* START DATA FOR THIS EXERCISE *
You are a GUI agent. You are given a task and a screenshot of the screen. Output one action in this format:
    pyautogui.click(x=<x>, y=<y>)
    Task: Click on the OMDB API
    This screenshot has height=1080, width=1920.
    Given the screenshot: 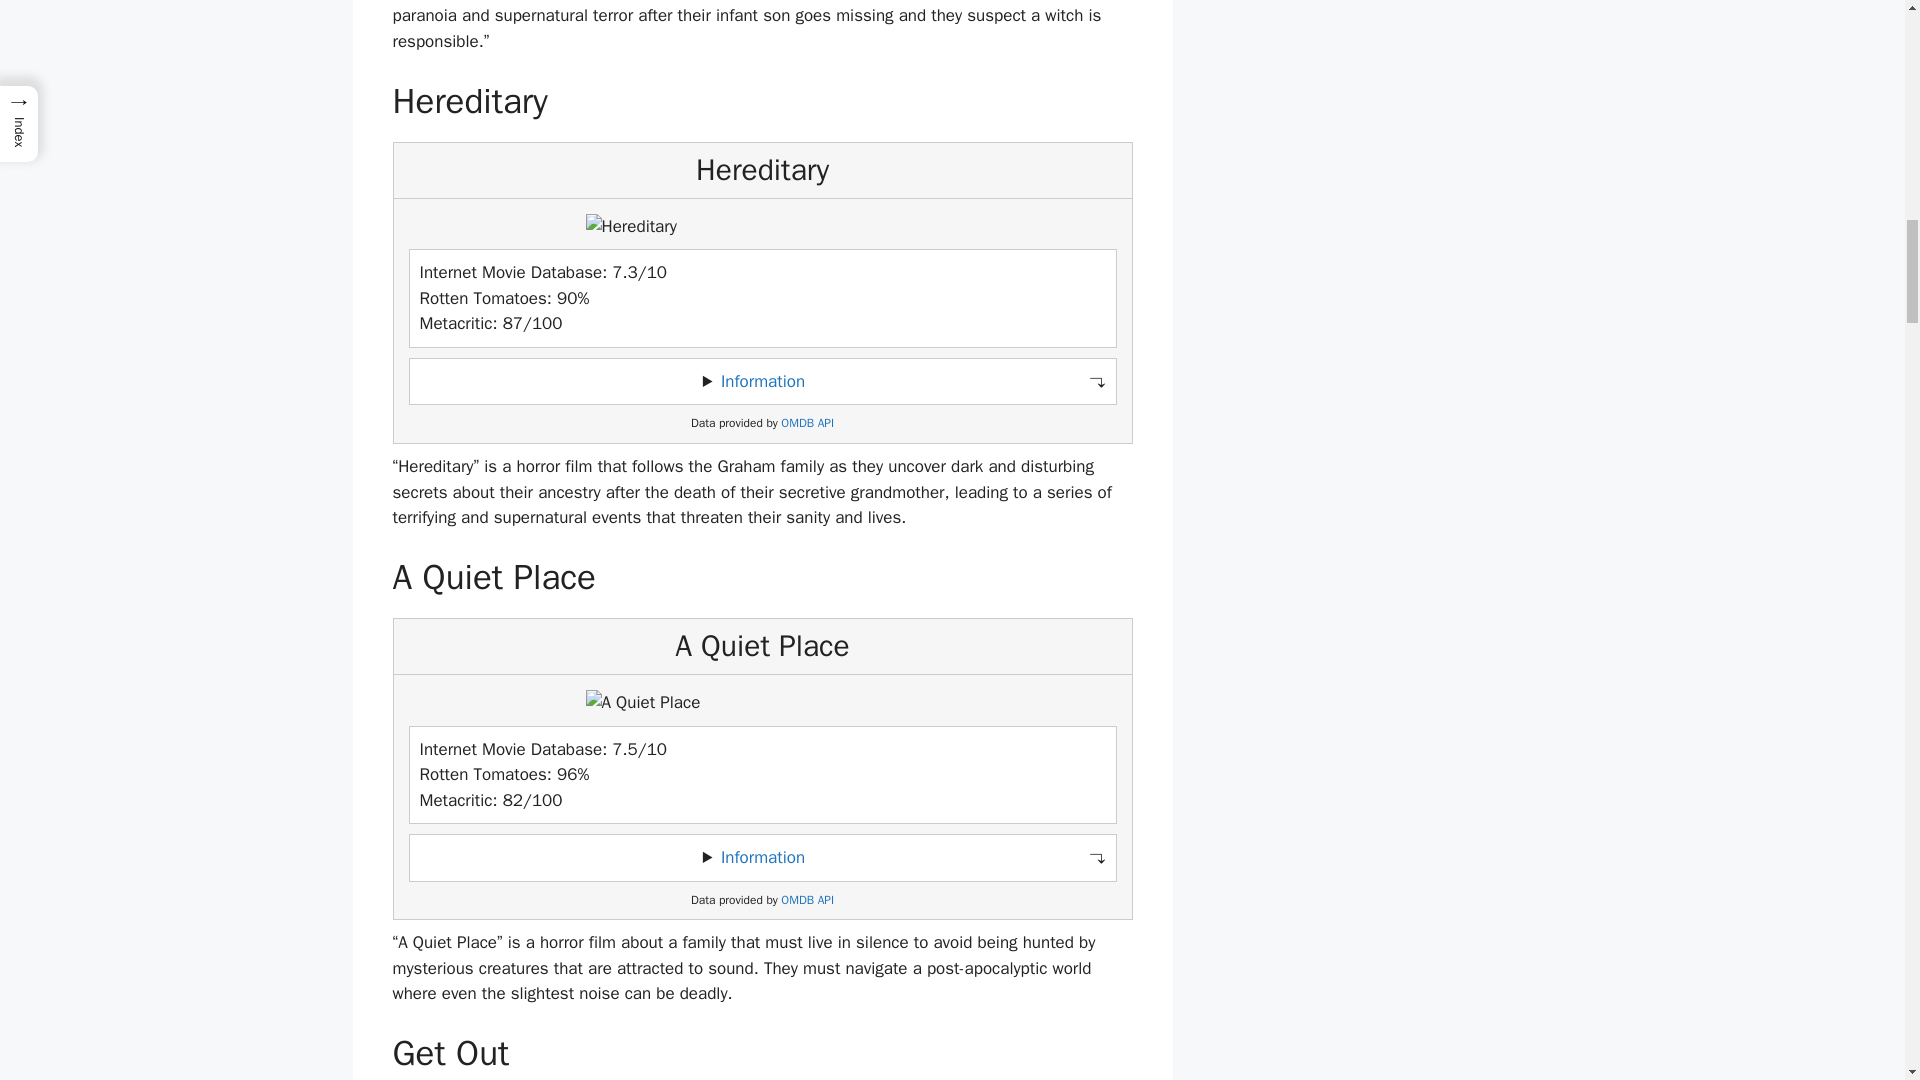 What is the action you would take?
    pyautogui.click(x=807, y=900)
    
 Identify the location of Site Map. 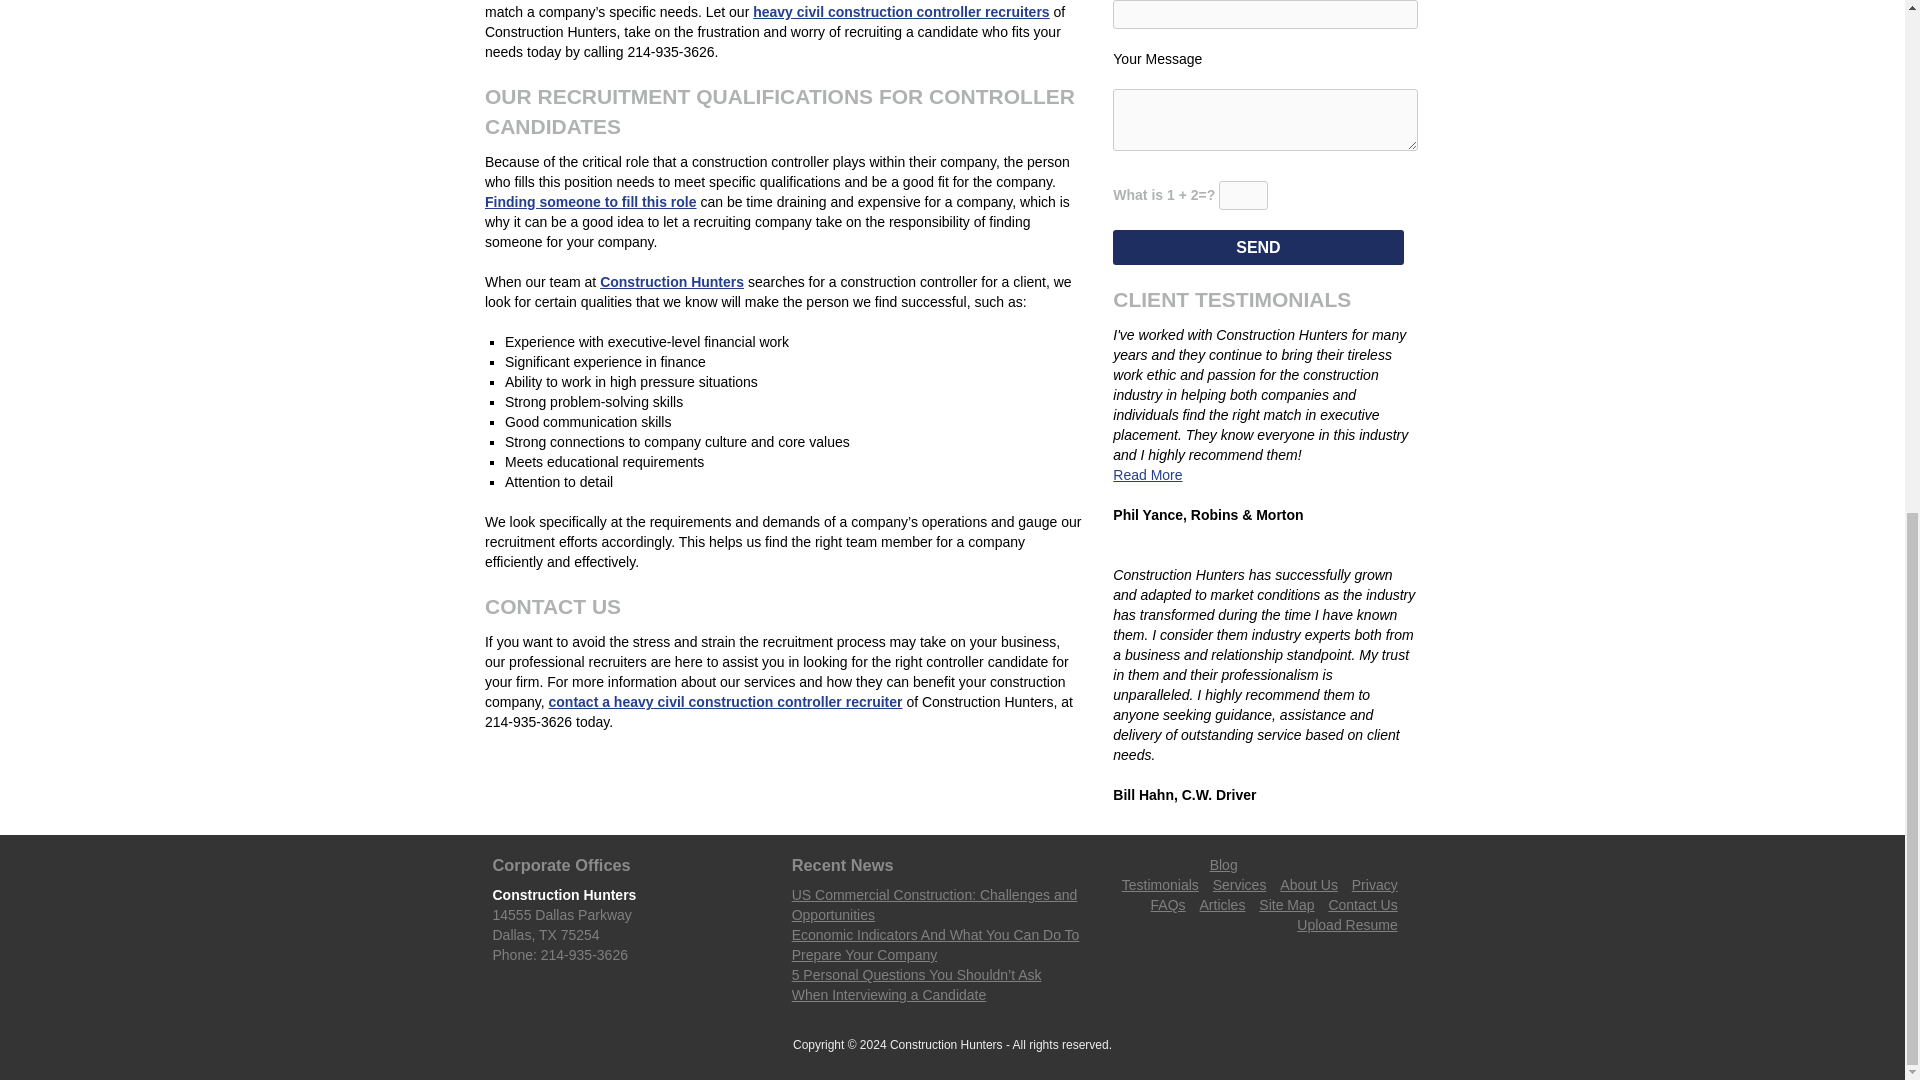
(1286, 904).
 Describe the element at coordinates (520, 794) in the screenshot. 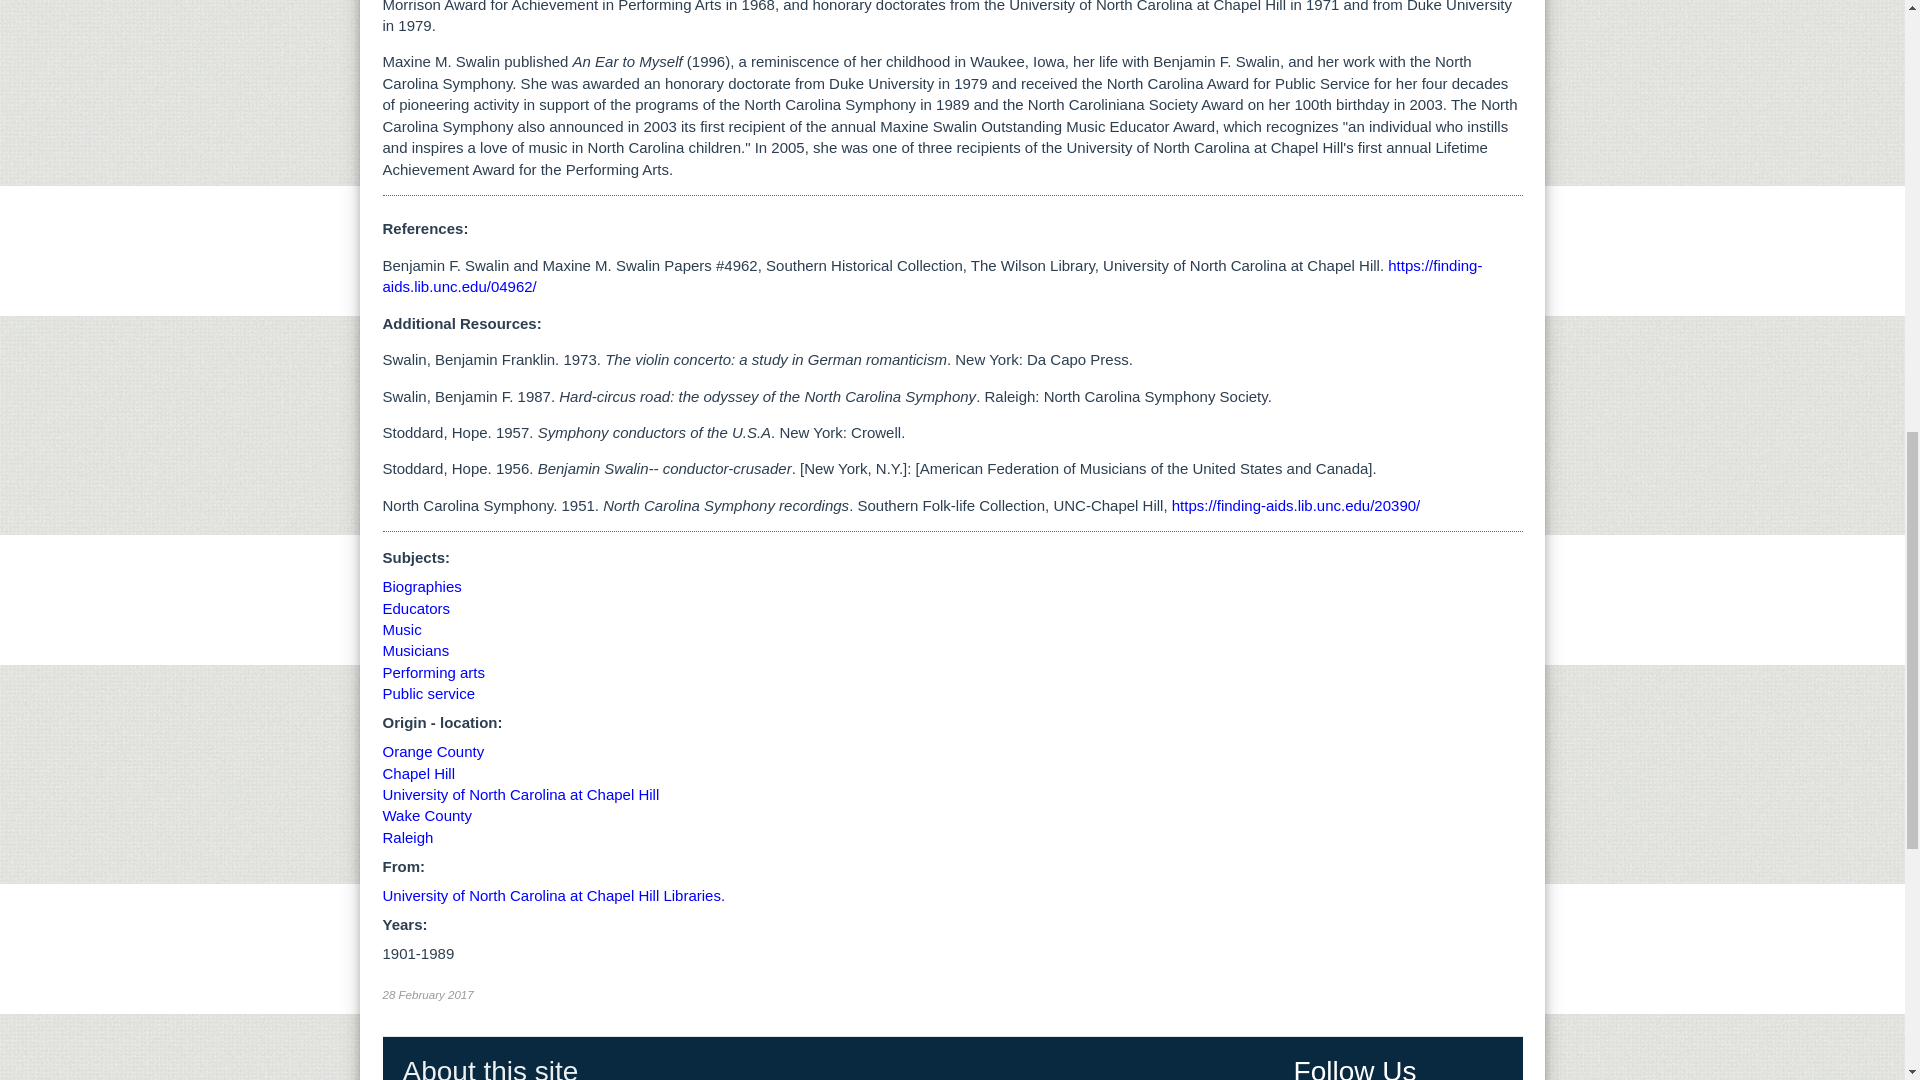

I see `University of North Carolina at Chapel Hill` at that location.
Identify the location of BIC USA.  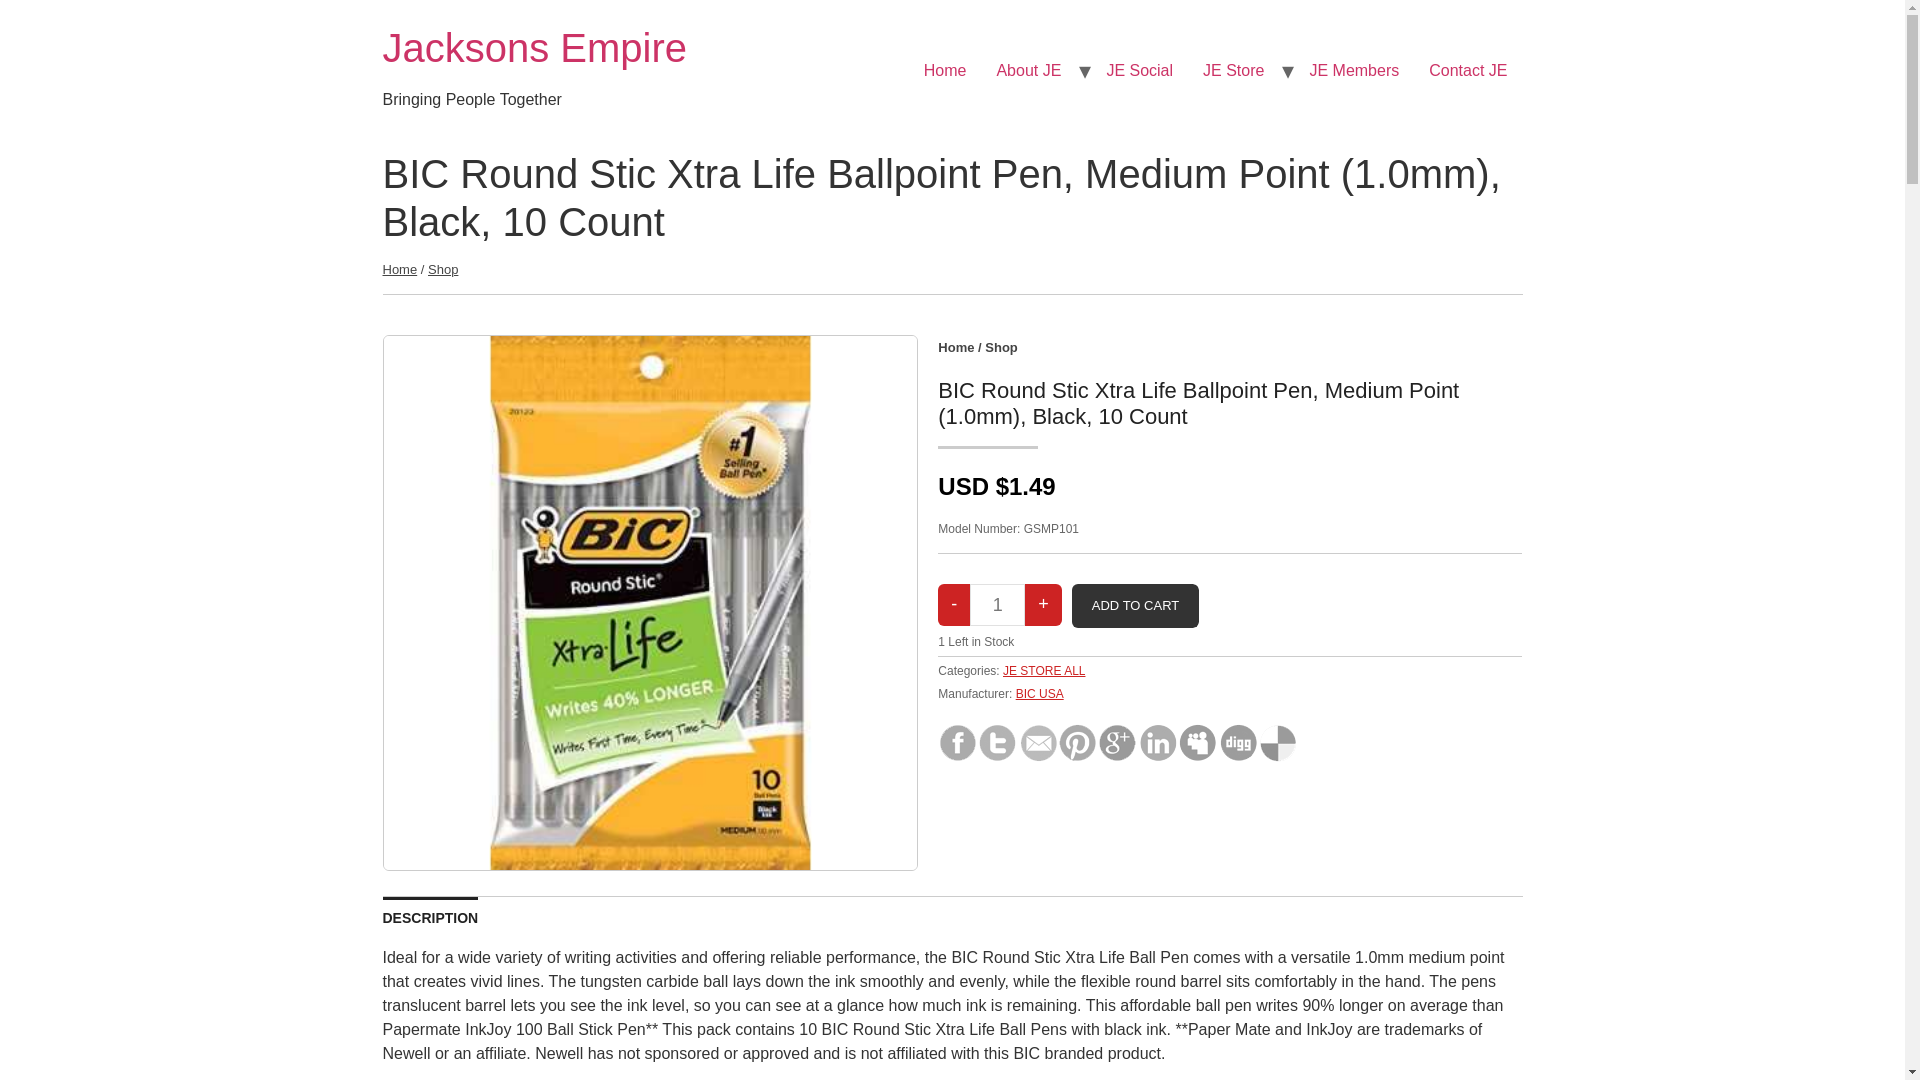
* END DATA FOR THIS EXERCISE *
_PROBLEM DETAILS_. Please extract, word for word, the part of the listing above that starts with the line containing "Identify the location of Site Map." and runs through the end of the listing, both ends included. Leave the pictures out of your copy.

_ANSWER TO THIS PROBLEM_.
 Identify the location of Site Map. 
(1286, 904).
 Describe the element at coordinates (520, 794) in the screenshot. 

I see `University of North Carolina at Chapel Hill` at that location.
Identify the location of BIC USA.  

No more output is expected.